╭─ Provided text

Antidepressants are big business. Americans spend more than $86 billion a year on antidepressants alone. Pharmaceutical companies spend nearly 10 billion dollars each year on marketing and promotion.

Antidepressants are among the most commonly prescribed and most profitable drugs in America. Very little money is spent in the U.S. to promote awareness of healthier alternatives.
[From here]

Good humour for 2 bucks seems like a bargain then, considering.

One of the things you can't miss in the USA, should you consume more than a few minutes of commercial television, is advertising for prescription drugs.

It's really, really weird.

As with all things, novelty tends to jar - so coming from the UK where there isn't any, you are first struck by a] the fact that there is some and then b] just how much of it there is.

For things you didn't even know were things - like Restless Leg Syndrome [which is in fact a real thing - I checked because, well, it sounds like it isn't - but doctors suggest that it isn't as prevalent as the TV campaigns might suggest - and specifically that it ISN'T just a tic, but a serious condition that causes pain].

The ads all end the same way:

Comic_pres

And the disclaimers are usually hilarious - the side effects of all medications almost always include exacerbation of the original symptoms: anti-depressants may cause suicidal ideation.

Which is something that doctors understand and take into account, which is why we have prescriptions.

╰─
╭─ Entries supplied

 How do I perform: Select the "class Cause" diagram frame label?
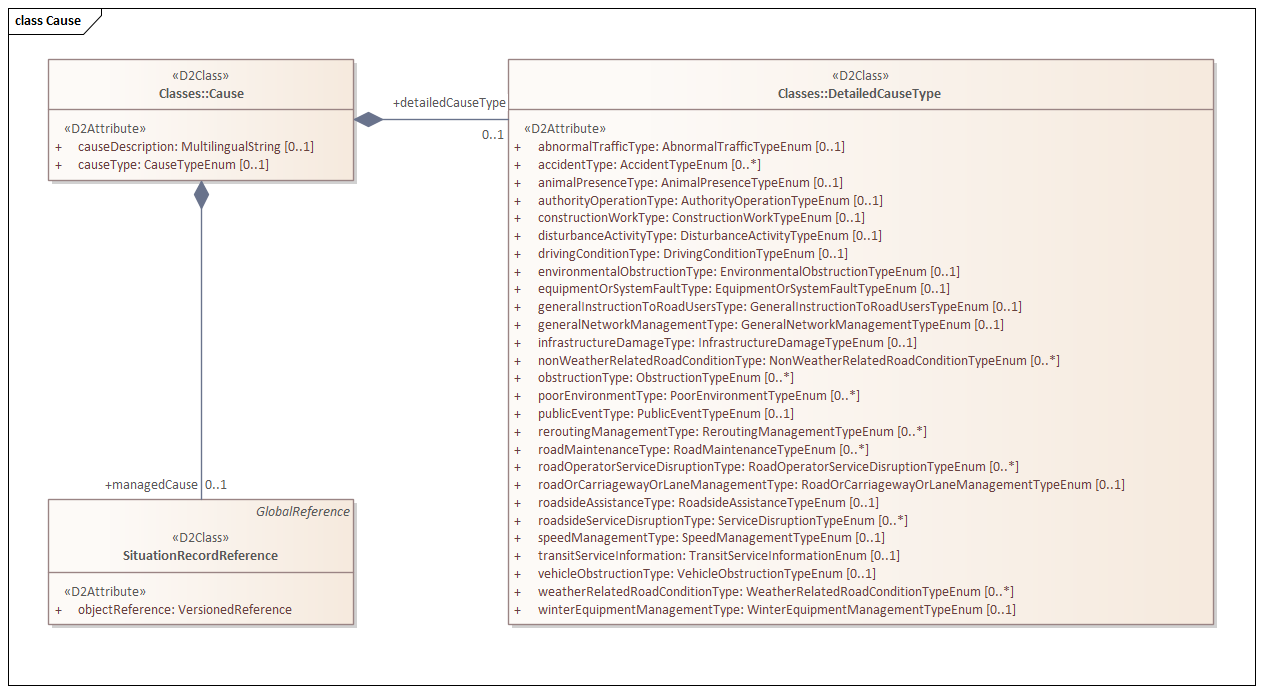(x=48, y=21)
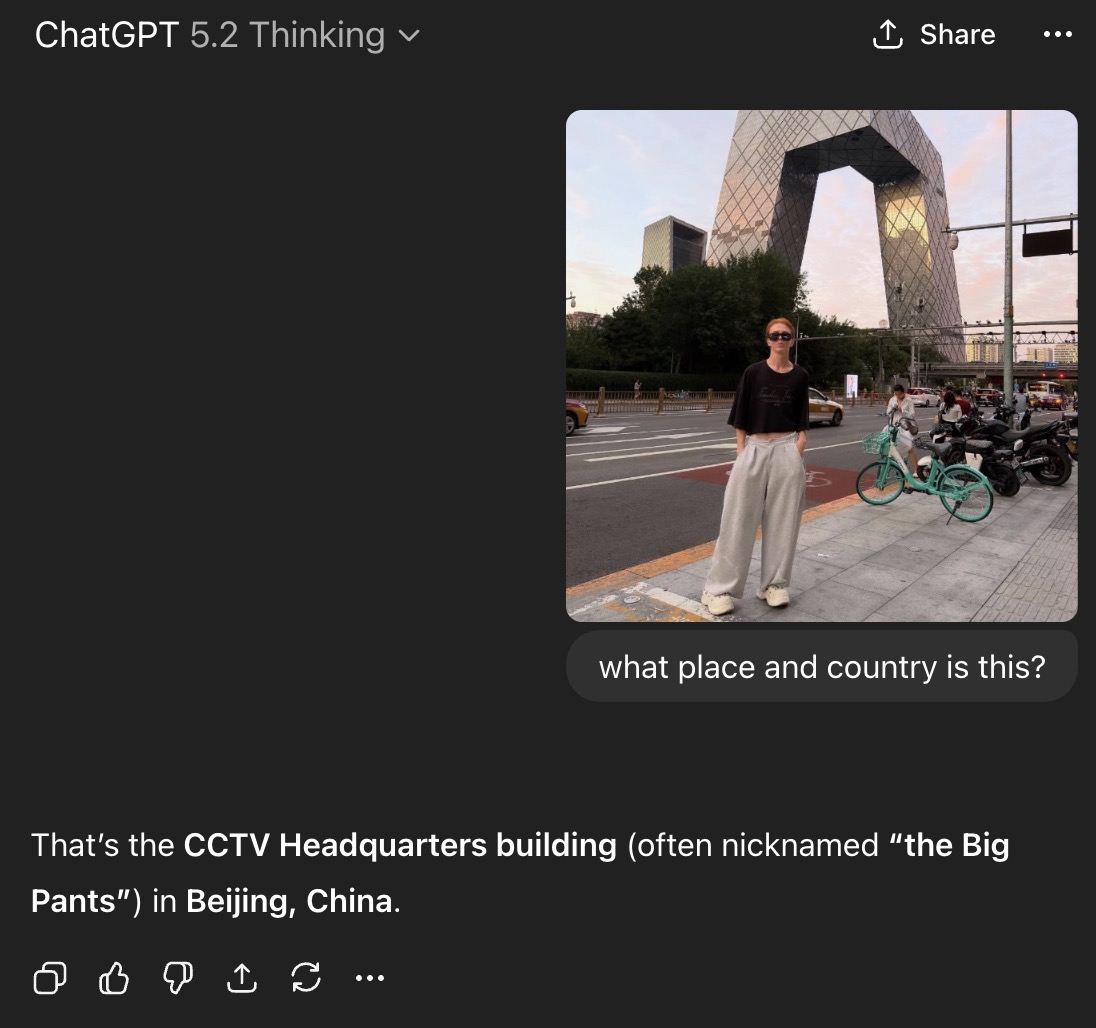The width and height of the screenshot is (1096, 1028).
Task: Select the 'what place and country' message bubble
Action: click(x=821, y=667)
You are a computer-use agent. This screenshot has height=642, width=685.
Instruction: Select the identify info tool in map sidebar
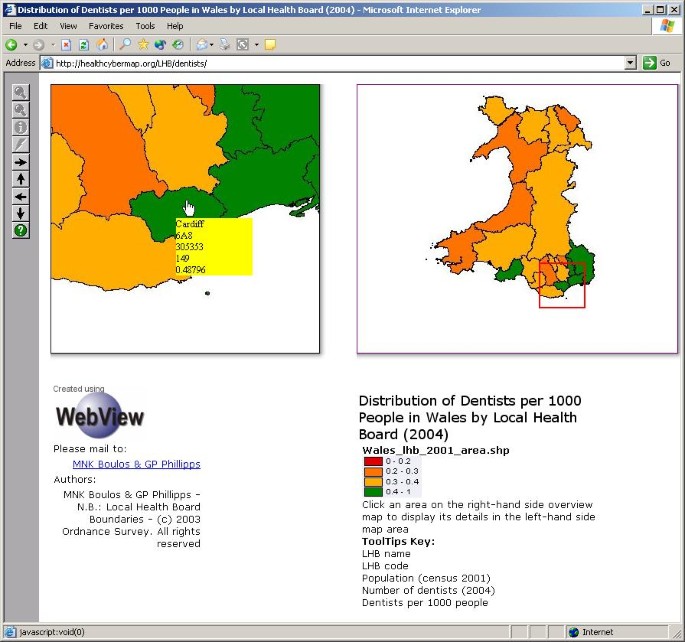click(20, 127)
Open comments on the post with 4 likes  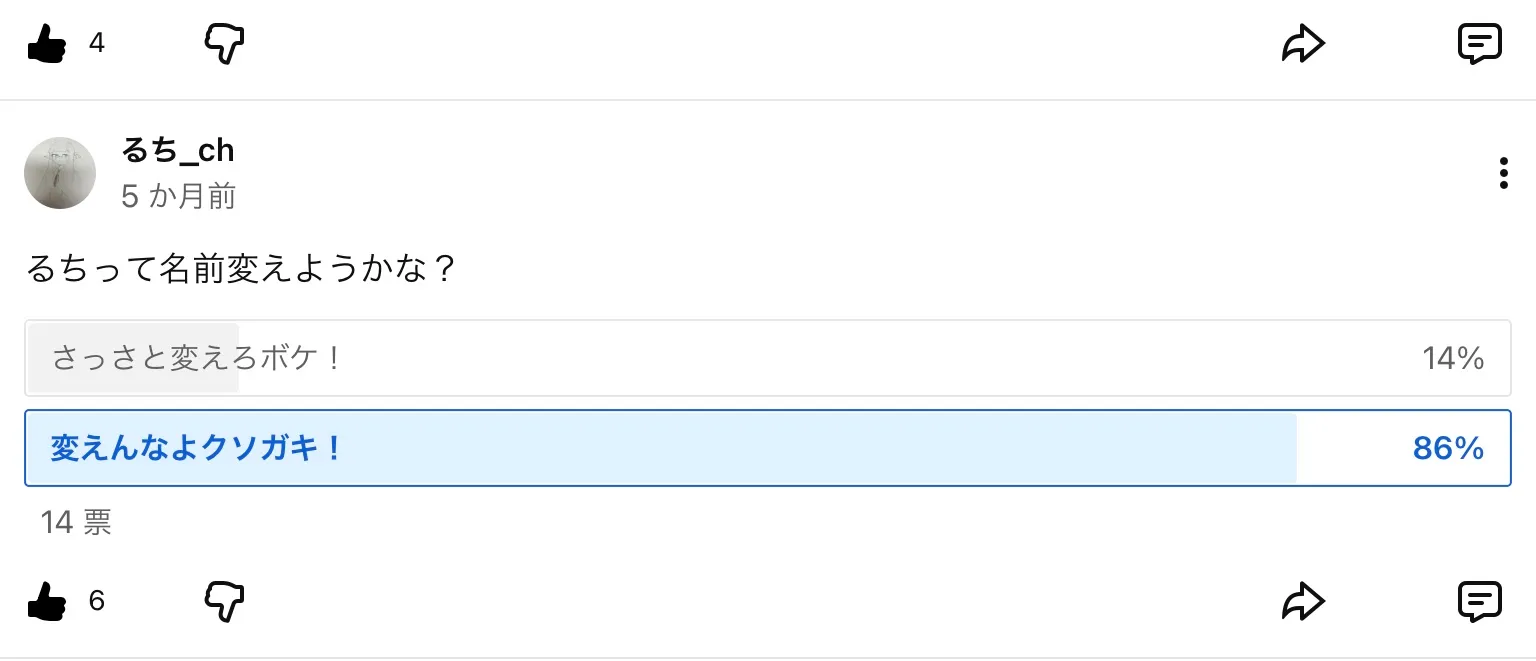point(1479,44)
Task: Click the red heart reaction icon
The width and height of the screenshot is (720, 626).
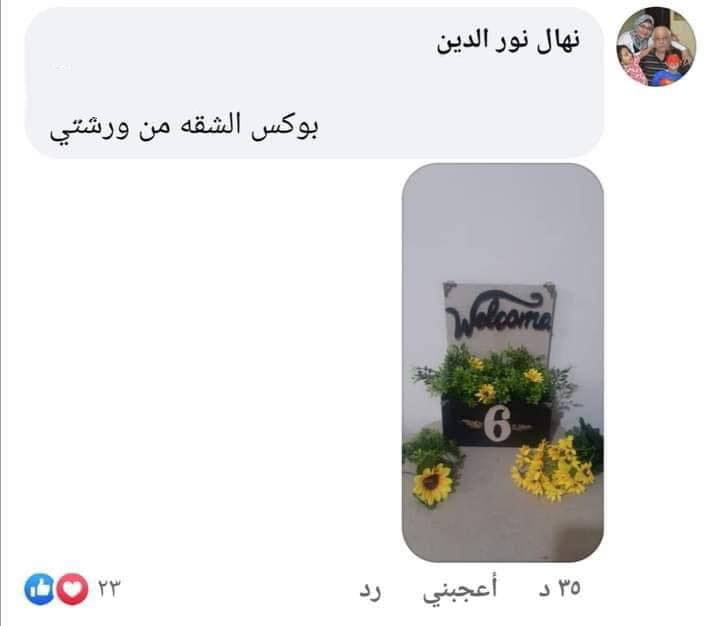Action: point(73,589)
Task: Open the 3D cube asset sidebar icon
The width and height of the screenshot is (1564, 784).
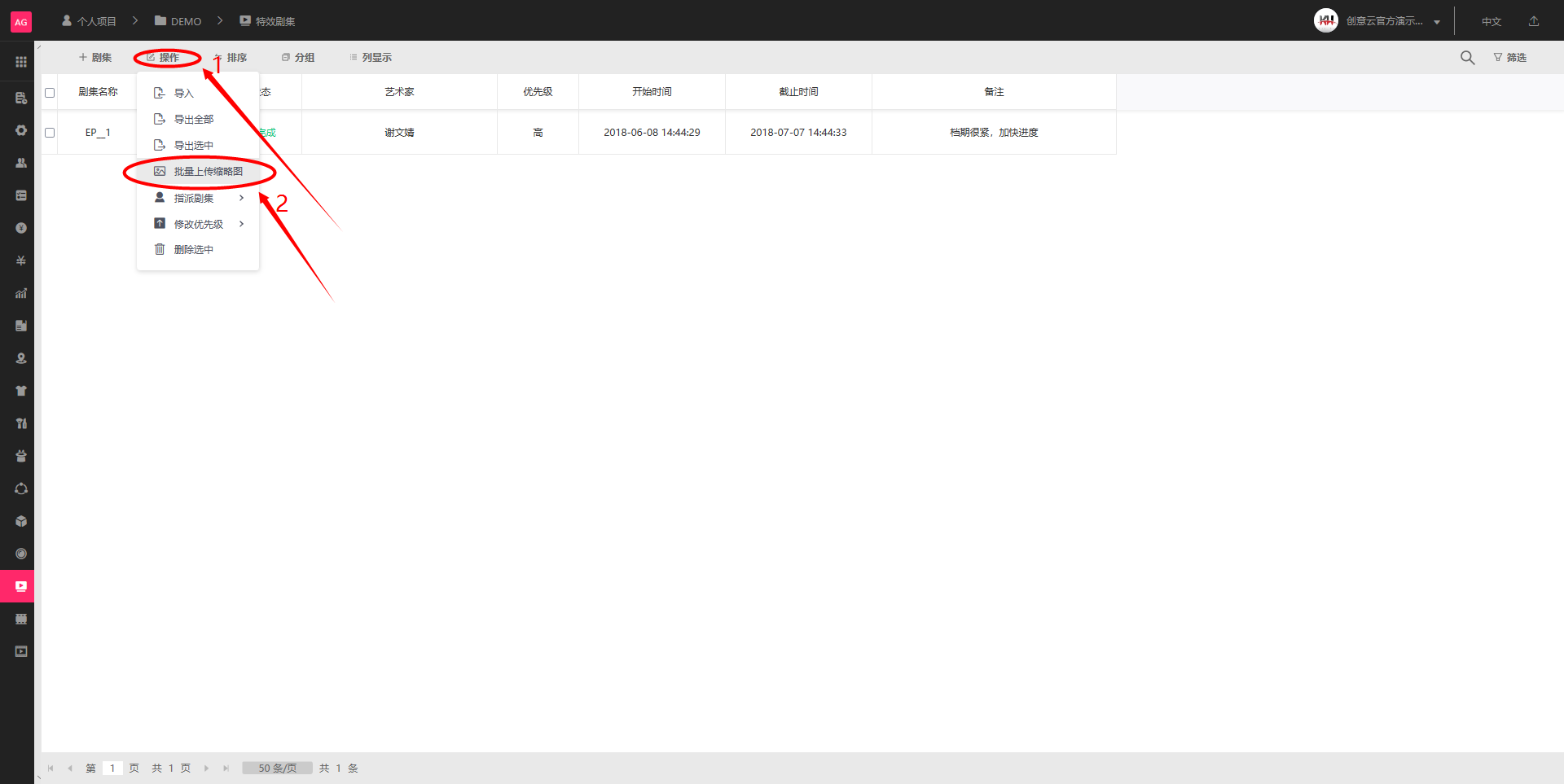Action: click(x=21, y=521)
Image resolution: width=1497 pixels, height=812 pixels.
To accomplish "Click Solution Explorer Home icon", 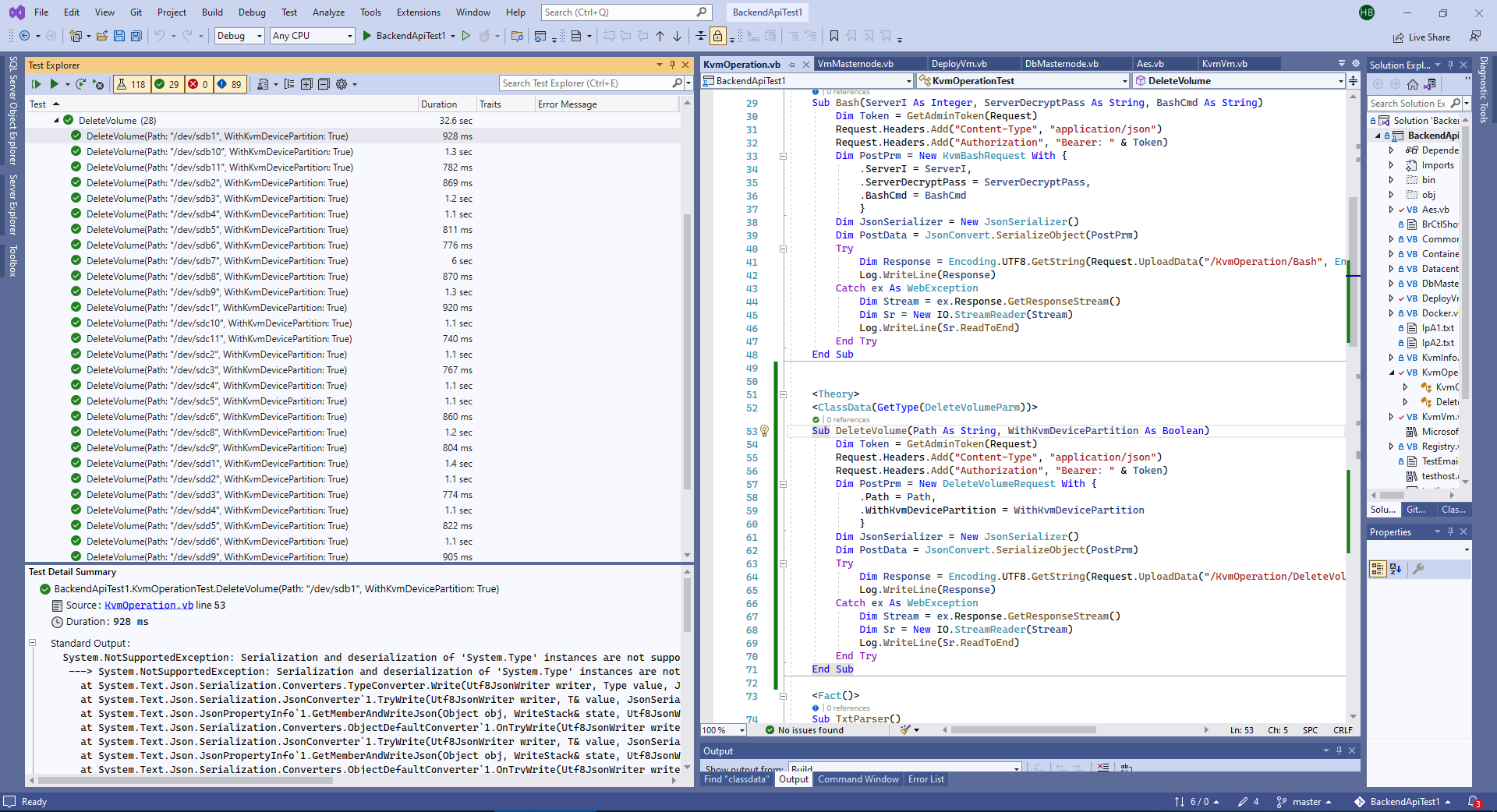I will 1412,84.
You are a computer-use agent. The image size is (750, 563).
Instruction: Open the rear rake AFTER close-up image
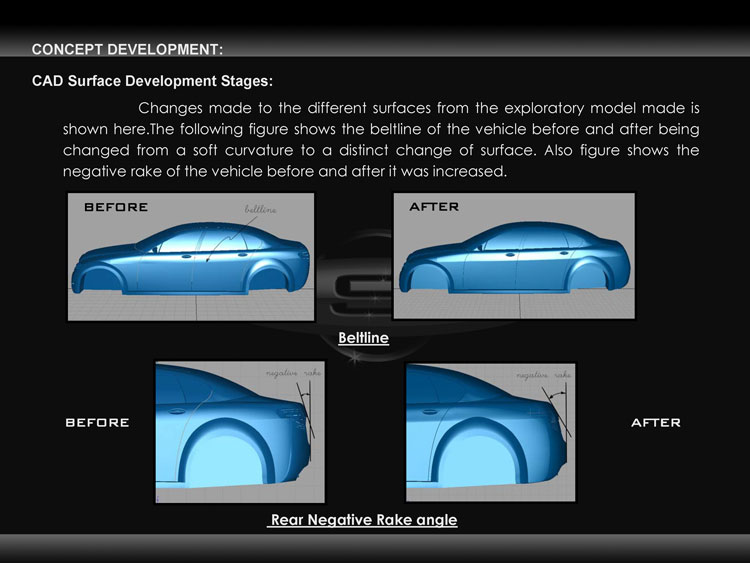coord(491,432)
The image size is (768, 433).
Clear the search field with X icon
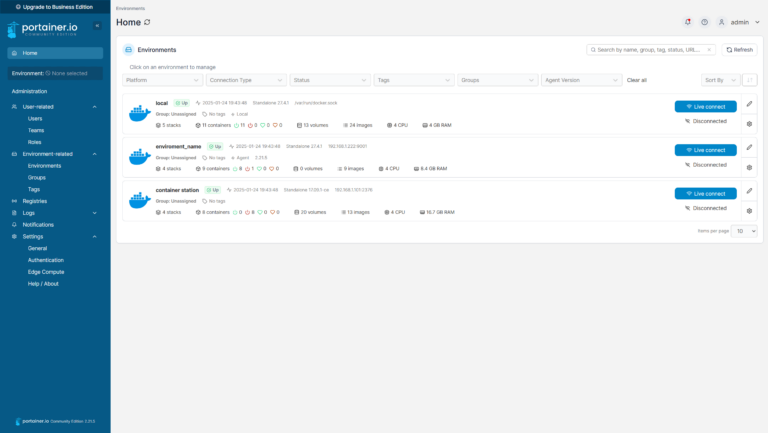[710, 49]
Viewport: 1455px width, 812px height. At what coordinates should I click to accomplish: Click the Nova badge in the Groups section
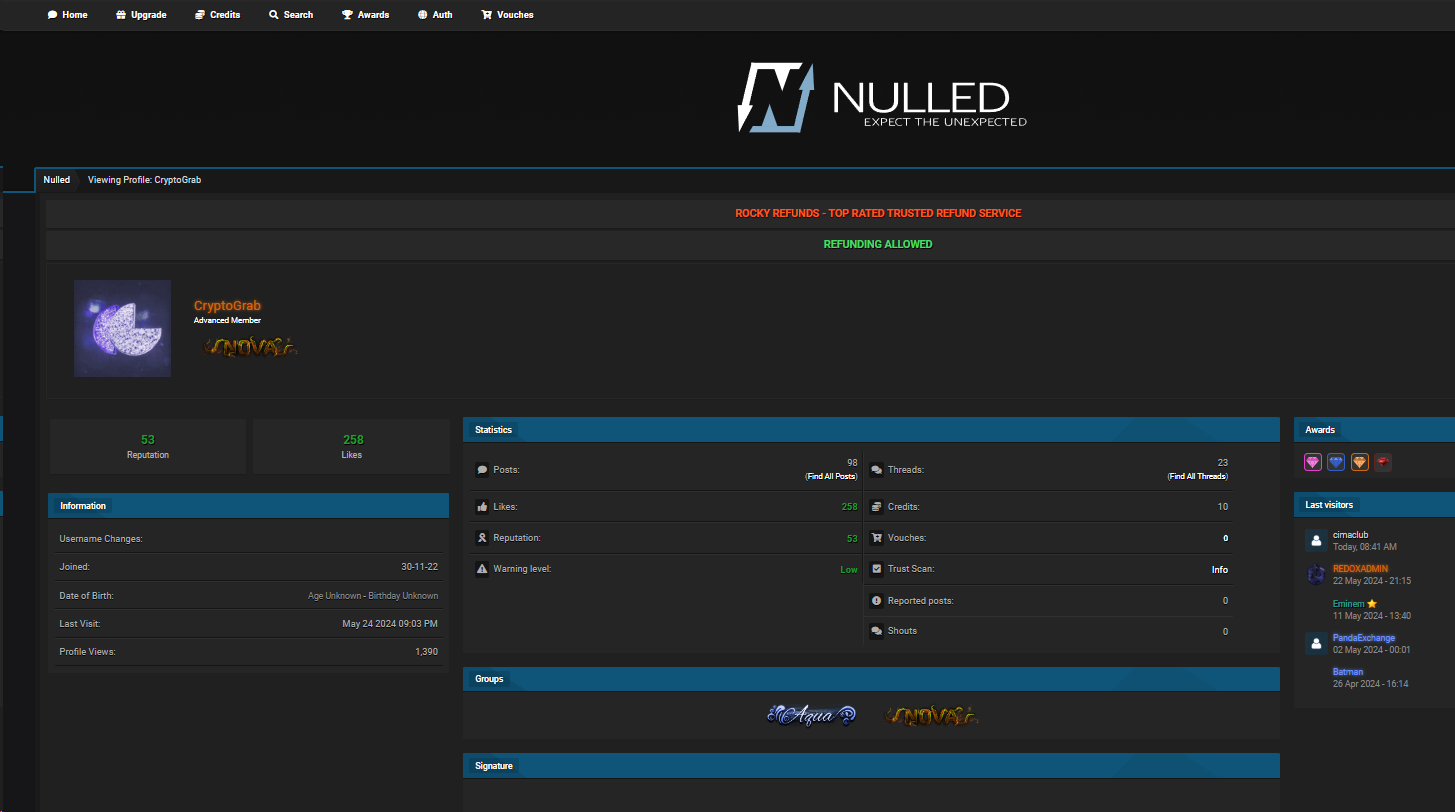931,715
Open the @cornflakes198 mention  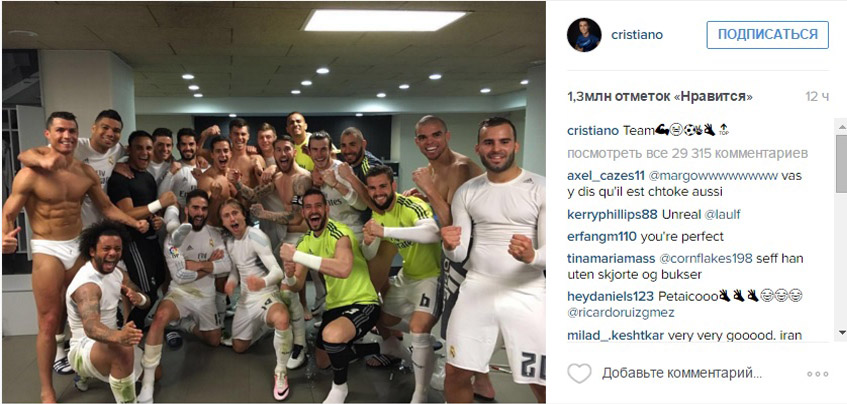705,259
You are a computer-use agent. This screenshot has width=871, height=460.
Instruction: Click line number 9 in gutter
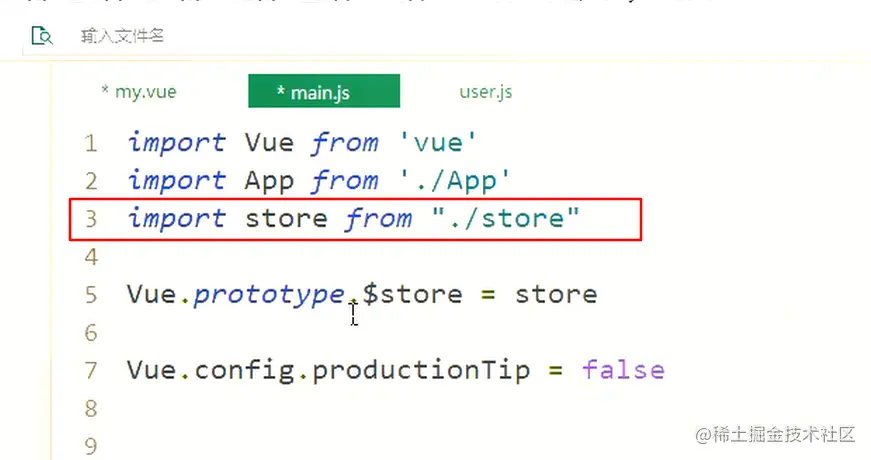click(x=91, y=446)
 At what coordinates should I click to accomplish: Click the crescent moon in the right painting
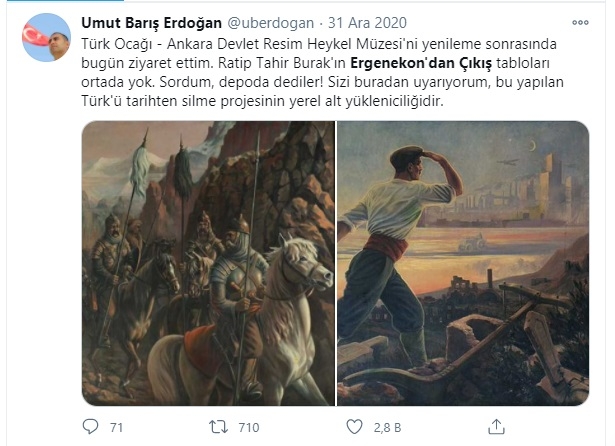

╰─

Instructions »
1) According to the text on prescription drug advertising, how much do Americans spend each year on antidepressants?
2) Rewrite the paragraph beginning "Antidepressants are big business" from the text on prescription drug advertising as a short bulleted list.
3) Resume the text on prescription drug advertising after its final sentence.

Answer list »
1) More than $86 billion a year.

2)
- Antidepressants are big business.
- Americans spend more than $86 billion a year on antidepressants alone.
- Pharmaceutical companies spend nearly $10 billion each year on marketing and promotion.

3)
Ultimately, this is a reflection of the sanctification of autonomy - as patients have become more involved in their health decisions, they need to be better informed - which leads to Web M.D. and, more recently, Google Health.

Whether that leads to a healthier, happier society  is debatable. The issue here is one of informational asymmetry.

Doctor's know stuff we don't. That's why we seek their advice. But when people know things we don't, there is a tendency not to trust their advice.  Think about mechanics, or builders, or any other specialist provider who tells you that you need expensive work done - and you know there's no way for to know if they are telling the truth.

So we look to arm ourselves with information, so we can't be hoodwinked, to allow us to make informed decisions.

Which is great when you are buying a car - the internet has completely changed the dynamics of that market, empowering consumers with the fair market price for a sedan.

But our health is significantly more complex than other purchase decisions. Medical school takes a long time. And without that foundation, a little knowledge can be a dangerous thing.

Quite literally.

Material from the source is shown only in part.